▶ _PROBLEM DETAILS_: Lines of the listing below that contain the string "field" are to be returned.

▶ _DATASET RECORDS_:

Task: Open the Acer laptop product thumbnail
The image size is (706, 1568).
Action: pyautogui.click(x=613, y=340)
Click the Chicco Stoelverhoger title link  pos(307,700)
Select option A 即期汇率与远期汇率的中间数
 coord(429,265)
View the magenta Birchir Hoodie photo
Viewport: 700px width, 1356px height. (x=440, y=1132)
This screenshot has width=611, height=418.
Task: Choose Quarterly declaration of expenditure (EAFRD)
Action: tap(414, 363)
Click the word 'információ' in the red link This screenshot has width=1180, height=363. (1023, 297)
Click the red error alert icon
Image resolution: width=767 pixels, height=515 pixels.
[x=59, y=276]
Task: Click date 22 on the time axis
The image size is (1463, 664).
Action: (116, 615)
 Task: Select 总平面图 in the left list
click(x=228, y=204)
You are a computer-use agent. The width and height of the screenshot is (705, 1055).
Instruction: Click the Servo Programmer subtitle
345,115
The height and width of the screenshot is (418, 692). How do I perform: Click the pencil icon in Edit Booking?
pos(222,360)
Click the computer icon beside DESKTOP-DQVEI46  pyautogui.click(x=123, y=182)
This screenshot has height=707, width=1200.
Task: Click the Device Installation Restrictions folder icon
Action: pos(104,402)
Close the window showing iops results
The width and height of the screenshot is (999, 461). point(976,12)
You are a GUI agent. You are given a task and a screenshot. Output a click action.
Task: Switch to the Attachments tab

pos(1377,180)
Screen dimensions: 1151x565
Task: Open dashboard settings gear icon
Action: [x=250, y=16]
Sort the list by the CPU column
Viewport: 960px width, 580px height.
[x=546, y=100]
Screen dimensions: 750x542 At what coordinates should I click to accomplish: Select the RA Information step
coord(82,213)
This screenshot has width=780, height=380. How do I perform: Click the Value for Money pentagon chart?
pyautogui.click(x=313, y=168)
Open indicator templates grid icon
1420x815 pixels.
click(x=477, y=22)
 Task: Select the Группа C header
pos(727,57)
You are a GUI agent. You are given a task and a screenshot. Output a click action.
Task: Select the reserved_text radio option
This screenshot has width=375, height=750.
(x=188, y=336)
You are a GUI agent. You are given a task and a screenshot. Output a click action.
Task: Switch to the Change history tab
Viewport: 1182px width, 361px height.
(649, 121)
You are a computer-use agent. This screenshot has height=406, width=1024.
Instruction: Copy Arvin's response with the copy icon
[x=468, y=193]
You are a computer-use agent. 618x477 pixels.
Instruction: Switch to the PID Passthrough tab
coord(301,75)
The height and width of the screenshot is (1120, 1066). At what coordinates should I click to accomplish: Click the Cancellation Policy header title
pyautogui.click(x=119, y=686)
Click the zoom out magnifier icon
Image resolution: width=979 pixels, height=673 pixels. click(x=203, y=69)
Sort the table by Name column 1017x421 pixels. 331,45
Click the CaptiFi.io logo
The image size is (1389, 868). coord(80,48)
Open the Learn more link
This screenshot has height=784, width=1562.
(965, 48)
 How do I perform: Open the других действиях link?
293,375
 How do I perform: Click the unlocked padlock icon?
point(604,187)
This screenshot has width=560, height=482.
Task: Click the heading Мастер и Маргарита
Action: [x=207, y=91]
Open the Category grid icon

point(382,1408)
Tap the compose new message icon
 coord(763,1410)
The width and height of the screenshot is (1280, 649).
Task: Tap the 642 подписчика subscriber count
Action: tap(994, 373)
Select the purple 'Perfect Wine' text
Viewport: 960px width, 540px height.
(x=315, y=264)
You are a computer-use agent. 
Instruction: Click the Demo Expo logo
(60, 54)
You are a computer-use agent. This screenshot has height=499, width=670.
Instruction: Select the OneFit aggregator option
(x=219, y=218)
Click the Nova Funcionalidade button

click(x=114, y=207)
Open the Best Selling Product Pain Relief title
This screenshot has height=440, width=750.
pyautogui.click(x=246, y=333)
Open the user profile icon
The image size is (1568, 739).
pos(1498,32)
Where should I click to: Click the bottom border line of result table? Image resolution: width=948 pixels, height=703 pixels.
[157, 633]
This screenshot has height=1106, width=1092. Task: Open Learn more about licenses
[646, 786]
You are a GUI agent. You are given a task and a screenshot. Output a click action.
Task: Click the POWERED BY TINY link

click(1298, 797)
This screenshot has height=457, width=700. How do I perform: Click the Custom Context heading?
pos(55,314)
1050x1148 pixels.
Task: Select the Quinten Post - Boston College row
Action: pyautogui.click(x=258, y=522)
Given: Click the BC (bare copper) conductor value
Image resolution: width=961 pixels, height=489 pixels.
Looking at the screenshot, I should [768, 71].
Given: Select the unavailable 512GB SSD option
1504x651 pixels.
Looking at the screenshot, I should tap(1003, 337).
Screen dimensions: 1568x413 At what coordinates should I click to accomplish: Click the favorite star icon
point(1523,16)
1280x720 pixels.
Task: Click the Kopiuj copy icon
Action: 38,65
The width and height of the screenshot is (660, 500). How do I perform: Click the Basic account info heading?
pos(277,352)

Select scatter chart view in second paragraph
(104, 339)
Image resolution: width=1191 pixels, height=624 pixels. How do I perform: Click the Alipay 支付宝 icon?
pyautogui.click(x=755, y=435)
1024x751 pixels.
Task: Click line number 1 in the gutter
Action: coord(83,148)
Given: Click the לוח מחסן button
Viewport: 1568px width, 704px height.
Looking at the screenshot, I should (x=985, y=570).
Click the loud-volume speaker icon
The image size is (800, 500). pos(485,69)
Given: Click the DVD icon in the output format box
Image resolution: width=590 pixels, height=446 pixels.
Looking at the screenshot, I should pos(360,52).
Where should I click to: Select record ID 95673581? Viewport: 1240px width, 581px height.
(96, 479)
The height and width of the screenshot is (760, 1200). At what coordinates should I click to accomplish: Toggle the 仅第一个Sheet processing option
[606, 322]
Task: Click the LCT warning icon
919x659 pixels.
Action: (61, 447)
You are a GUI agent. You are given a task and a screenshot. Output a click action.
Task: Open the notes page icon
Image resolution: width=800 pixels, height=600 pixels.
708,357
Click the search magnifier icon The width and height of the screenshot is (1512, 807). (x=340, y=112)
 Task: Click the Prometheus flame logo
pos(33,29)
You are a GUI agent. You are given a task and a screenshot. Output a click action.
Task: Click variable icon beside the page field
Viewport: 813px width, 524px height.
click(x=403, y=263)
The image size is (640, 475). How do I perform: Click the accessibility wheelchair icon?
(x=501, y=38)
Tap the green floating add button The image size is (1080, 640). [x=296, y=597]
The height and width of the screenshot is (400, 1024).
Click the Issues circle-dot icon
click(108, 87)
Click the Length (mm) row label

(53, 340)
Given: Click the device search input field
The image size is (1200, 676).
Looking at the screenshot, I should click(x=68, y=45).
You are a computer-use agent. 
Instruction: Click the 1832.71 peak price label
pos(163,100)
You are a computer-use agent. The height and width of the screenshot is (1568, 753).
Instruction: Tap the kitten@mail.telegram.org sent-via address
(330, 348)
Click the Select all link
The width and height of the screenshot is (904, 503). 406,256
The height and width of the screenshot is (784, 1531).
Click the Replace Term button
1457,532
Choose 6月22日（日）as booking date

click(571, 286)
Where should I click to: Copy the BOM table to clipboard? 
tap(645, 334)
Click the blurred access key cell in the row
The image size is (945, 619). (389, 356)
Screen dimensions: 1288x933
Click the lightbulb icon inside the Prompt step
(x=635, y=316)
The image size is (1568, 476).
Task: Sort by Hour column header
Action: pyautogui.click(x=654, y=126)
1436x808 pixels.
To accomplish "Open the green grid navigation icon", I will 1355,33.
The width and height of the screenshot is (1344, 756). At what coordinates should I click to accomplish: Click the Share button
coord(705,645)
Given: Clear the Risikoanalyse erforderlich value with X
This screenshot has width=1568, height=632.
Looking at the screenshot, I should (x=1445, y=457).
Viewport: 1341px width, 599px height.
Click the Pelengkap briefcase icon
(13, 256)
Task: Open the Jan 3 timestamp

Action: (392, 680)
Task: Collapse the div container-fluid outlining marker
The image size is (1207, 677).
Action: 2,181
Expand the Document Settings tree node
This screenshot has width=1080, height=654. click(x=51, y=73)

▶ _EXERCISE OUTPUT_:
Task: Click variable icon beside the page field
Given: Click the device search input field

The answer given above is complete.